(HOW TO COMPLETE THIS TASK) Among the lines below, restate word for word only those from the line with "Image resolution: width=868" through the line with "You are a computer-use agent. This", with both end lines kept.
GIVEN INFORMATION Block Start
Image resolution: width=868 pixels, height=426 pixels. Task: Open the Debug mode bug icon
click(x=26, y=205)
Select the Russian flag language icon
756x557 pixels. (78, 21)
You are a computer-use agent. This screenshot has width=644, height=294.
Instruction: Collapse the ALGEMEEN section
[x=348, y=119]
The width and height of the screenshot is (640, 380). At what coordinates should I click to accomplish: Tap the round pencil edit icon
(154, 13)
GIVEN INFORMATION Block End
GIVEN INFORMATION Block Start
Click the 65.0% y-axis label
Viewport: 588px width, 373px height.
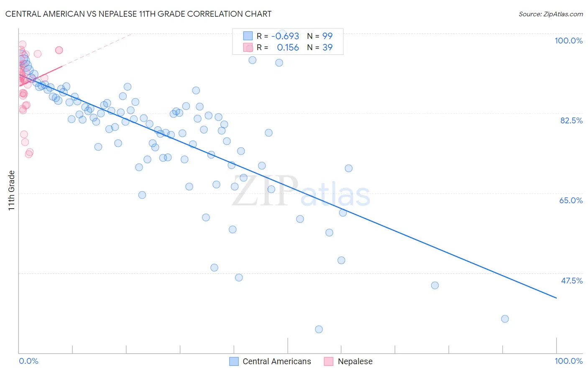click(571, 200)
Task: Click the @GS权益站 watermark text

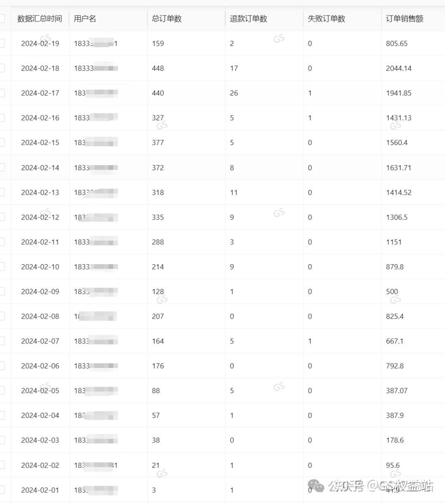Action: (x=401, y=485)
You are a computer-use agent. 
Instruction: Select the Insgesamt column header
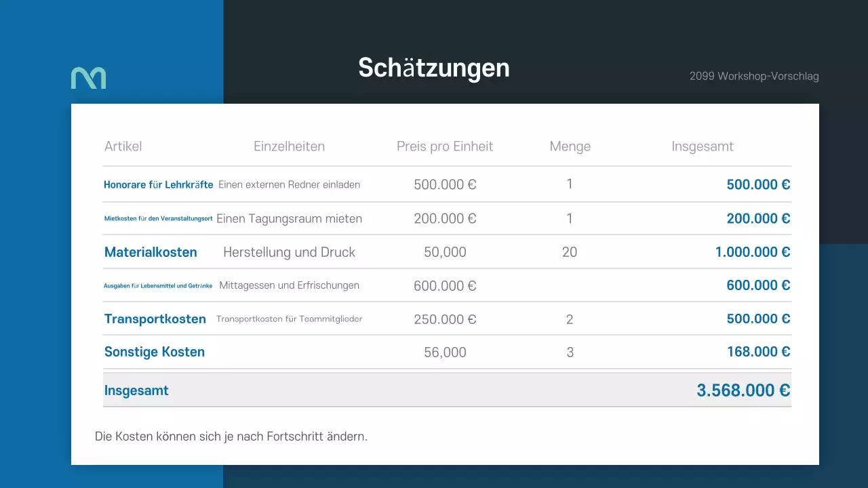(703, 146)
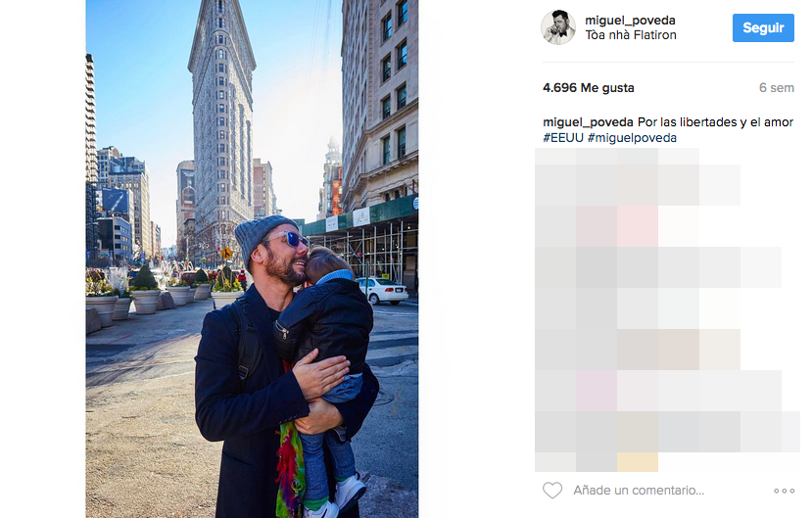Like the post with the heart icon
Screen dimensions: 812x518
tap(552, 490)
GIVEN INFORMATION Block End
GIVEN INFORMATION Block Start
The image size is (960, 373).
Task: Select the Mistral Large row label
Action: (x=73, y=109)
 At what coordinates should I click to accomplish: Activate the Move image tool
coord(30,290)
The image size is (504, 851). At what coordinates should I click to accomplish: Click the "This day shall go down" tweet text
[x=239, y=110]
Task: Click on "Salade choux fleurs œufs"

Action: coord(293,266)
GIVEN INFORMATION Block End
(ANSWER BOX)
Image resolution: width=868 pixels, height=426 pixels. Task: Open the Debug mode bug icon
click(x=26, y=205)
Select the Russian flag language icon
756x557 pixels. (78, 21)
You are a computer-use agent. This screenshot has width=644, height=294.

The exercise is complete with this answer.